A professional with a specialty in child development and four children of her own, Carr-Jordan couldn't get the filthy scene out of her mind, so she crawled into more play tubes. And when she felt restaurant managers weren't responsive to her complaints, she started taking her video camera with her, and then posting what she found.
"There is filth embedded. There's a layer of thick grime," she says in one of her YouTube postings. "Everywhere the children touch. There's just layers and layers and layers of dirt and grime and old food - everywhere you look. The walls are just covered in black filth. In the cracks there's filth. It's appalling."
Carr-Jordan knew the play areas looked awful, but she wanted proof they could make children sick. So she spent several thousand dollars of her own money on testing.
She collected samples at nine restaurants in seven states, from McDonald's, Burger King, Chuck E. Cheese's and others. She shipped off her swabs to a certified lab.
"We're not just talking about a little bit of dirt and germs - kids are supposed to get dirty, they're supposed to have fun, that's not what we're talking about here," she said of the findings.
The lab found fecal matter – human waste – in eight out of the nine play areas Carr-Jordan tested – nearly 90 percent. Children who come into contact with those bacteria could then get sick if they touched their mouth, nose or an open wound. One restaurant play tube had more than 20 million fecal bacteria in a two-inch area.
"Where there are people, there are germs," said New York University microbiologist Dr.

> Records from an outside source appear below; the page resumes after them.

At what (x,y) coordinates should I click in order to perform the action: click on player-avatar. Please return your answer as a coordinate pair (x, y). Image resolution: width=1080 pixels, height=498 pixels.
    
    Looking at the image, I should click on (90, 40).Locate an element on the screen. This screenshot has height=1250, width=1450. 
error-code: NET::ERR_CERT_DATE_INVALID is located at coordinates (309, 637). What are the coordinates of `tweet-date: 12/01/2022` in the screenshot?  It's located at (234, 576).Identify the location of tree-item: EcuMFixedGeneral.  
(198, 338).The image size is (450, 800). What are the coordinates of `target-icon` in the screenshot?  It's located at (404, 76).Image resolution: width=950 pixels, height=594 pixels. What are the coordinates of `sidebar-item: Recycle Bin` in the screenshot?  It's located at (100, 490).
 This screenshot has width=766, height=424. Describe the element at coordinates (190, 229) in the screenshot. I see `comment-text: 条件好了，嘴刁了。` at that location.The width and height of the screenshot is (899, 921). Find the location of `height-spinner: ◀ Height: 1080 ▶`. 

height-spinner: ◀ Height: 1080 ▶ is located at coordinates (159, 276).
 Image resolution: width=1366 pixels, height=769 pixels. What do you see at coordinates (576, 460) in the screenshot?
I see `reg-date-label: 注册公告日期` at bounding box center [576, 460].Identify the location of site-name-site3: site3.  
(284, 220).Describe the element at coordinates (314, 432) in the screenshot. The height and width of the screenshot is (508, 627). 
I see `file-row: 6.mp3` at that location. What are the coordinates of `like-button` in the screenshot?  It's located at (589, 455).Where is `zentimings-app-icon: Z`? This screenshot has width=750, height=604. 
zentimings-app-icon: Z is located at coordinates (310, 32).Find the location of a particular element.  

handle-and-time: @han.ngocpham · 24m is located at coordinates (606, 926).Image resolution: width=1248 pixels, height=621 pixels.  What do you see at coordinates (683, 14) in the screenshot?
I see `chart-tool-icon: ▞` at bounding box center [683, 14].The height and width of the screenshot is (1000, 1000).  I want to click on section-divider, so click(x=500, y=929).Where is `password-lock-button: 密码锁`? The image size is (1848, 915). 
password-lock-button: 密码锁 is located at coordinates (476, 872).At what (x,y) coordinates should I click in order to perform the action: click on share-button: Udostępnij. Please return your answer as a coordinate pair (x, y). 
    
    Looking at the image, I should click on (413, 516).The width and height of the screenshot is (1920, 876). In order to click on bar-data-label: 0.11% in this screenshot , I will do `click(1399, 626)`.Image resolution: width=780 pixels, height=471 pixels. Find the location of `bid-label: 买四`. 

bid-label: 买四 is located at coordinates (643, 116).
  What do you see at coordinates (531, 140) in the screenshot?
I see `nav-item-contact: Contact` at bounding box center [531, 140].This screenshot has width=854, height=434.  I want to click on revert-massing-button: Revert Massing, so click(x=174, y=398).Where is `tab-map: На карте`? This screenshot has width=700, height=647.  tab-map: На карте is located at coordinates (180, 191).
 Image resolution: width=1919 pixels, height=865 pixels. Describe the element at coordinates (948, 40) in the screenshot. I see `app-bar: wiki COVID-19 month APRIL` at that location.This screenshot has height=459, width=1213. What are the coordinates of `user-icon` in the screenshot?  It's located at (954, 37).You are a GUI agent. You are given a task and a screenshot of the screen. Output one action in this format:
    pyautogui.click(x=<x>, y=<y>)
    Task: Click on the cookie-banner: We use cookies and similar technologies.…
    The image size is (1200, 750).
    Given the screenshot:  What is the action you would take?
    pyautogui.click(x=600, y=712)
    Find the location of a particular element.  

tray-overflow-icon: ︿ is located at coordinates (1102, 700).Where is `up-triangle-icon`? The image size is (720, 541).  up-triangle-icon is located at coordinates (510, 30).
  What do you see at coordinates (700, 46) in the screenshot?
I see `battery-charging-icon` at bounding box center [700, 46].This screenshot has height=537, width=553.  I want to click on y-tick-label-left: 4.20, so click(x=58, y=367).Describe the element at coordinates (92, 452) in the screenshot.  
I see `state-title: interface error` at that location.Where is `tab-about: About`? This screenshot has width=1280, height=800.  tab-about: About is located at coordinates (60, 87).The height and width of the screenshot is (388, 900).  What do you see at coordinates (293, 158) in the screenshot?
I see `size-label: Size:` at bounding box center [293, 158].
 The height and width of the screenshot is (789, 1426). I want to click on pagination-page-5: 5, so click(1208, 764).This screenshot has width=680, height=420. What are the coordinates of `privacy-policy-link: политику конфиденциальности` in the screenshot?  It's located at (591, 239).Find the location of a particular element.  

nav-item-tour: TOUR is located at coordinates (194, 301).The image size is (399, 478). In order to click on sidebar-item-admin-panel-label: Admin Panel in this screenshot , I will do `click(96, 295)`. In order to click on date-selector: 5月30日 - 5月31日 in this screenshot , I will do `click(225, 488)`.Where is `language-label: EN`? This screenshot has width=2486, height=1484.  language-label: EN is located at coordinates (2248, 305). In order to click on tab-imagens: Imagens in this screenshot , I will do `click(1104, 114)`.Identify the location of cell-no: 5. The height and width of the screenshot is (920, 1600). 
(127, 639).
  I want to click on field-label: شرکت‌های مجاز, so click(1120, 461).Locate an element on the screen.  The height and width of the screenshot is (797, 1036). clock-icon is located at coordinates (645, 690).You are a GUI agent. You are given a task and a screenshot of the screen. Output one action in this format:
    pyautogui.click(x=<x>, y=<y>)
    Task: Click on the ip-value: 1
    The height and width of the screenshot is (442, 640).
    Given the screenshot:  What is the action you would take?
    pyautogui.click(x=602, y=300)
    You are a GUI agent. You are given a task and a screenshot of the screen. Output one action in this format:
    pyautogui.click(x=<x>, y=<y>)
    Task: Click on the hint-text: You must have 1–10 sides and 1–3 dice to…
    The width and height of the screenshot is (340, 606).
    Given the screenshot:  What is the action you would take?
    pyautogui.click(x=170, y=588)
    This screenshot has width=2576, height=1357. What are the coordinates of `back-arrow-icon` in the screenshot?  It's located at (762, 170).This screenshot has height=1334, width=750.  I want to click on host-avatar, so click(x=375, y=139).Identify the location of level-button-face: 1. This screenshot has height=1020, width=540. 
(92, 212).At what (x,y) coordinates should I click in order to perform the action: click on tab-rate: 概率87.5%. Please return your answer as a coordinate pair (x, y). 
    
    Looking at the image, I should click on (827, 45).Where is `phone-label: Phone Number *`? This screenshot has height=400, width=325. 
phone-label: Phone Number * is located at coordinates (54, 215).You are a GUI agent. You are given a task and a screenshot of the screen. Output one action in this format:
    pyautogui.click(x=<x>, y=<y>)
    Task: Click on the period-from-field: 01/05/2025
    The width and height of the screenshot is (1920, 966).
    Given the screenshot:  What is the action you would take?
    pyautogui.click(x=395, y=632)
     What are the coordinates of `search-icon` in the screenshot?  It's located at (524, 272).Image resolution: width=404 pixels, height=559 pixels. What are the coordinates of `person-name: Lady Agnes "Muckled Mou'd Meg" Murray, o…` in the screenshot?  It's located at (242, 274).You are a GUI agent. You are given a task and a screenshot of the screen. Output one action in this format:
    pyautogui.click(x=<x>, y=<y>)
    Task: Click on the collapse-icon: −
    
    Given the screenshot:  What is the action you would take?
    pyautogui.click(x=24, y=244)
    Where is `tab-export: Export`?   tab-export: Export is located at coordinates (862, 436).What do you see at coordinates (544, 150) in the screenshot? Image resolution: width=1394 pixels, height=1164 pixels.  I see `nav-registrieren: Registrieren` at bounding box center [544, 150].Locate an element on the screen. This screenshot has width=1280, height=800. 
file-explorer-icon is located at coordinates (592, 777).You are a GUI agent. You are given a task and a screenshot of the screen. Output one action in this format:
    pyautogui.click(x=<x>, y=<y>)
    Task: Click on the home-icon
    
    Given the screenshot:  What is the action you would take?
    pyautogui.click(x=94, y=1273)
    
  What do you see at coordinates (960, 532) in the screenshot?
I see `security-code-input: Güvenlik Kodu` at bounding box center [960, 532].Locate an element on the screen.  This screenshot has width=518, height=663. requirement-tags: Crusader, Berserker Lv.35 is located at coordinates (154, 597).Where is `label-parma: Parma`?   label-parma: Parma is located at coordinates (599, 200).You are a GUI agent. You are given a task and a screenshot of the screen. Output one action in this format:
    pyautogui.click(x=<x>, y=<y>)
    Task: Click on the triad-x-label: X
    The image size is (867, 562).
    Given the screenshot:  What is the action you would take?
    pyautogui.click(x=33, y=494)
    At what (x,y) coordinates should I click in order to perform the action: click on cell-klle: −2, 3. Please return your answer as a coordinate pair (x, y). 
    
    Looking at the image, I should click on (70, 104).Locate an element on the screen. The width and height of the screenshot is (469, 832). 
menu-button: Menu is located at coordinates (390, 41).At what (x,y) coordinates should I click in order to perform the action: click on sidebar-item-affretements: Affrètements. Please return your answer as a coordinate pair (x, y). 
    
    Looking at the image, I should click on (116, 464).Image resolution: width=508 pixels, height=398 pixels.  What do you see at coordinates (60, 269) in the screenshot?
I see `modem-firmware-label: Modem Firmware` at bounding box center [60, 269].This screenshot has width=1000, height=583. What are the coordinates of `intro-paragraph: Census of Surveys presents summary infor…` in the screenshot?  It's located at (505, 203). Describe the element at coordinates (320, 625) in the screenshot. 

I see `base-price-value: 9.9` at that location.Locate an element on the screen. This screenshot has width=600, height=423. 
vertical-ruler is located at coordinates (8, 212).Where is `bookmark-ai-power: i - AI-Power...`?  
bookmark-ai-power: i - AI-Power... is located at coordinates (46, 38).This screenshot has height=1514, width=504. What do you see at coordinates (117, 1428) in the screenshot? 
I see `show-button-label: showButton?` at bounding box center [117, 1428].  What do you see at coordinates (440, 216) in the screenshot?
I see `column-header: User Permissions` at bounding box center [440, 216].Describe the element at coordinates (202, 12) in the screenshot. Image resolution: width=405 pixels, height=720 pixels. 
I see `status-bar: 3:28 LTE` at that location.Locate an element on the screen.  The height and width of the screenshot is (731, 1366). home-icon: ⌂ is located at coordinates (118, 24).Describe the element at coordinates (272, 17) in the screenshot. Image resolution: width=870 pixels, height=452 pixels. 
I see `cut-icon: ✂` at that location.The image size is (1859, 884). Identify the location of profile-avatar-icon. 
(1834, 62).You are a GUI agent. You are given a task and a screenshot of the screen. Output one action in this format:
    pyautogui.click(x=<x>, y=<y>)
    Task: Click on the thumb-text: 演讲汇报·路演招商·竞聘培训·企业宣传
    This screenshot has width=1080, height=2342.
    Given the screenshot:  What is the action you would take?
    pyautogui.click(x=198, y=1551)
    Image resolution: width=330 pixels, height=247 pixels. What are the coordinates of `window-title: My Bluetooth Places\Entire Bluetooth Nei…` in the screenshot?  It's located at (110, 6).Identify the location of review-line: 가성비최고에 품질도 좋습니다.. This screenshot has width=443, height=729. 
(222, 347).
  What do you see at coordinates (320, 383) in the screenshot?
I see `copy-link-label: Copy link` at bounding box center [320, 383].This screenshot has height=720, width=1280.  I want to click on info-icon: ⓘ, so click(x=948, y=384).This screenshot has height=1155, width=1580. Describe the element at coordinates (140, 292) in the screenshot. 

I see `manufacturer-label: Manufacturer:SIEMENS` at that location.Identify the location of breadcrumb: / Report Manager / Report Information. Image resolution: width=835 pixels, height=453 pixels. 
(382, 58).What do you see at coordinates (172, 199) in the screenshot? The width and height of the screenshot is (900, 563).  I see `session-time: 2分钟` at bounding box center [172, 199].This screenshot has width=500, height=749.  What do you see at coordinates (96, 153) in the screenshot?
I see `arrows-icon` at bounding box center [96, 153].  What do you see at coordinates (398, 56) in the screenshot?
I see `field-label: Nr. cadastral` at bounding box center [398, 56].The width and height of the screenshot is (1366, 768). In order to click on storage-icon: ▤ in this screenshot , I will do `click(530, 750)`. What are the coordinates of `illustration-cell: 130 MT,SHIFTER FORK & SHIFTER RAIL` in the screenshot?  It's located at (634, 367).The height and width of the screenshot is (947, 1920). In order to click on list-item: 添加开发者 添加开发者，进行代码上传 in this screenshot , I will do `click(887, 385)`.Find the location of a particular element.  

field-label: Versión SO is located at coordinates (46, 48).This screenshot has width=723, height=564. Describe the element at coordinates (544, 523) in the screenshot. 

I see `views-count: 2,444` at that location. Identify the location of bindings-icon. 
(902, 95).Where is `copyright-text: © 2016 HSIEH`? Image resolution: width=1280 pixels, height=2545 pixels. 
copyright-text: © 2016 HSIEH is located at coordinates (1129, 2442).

Philip Tierno.
"GMA" asked Tierno, director of microbiology and immunology at New York University Langone Medical Center, to put Carr-Jordan's lab result into context. He said the play areas could have been worse, but there's definitely room for improvement.
"The areas where children play in those restaurants, they should be periodically sanitized - I don't know if some of these were sanitized in a more timely fashion to have 20 million count-- but they really should be," he said.
That is precisely Carr-Jordan's point. After all, restaurant bathrooms are required by law to be cleaned regularly, but there are no clear standards for restaurant play areas.
"I don't want them to take these places away, I most certainly do not. I just want them to clean them," she said.
"GMA" asked the restaurant chains for their reaction:
Click HERE to read Burger King's response.
Click HERE to read McDonald's response.
Click HERE to read Chuck E. Cheese's response.
Many parents like those play areas to get their children out of the heat in the summer and the cold in the winter. So how can they protect their children?
Dr. Tierno pointed out that even if restaurants have great cleaning protocols, as soon as another child touches the play area, he or she deposits germs for other children to pick up. Parents need to train their children to wash their hands thoroughly after playing on any playground and before they eat.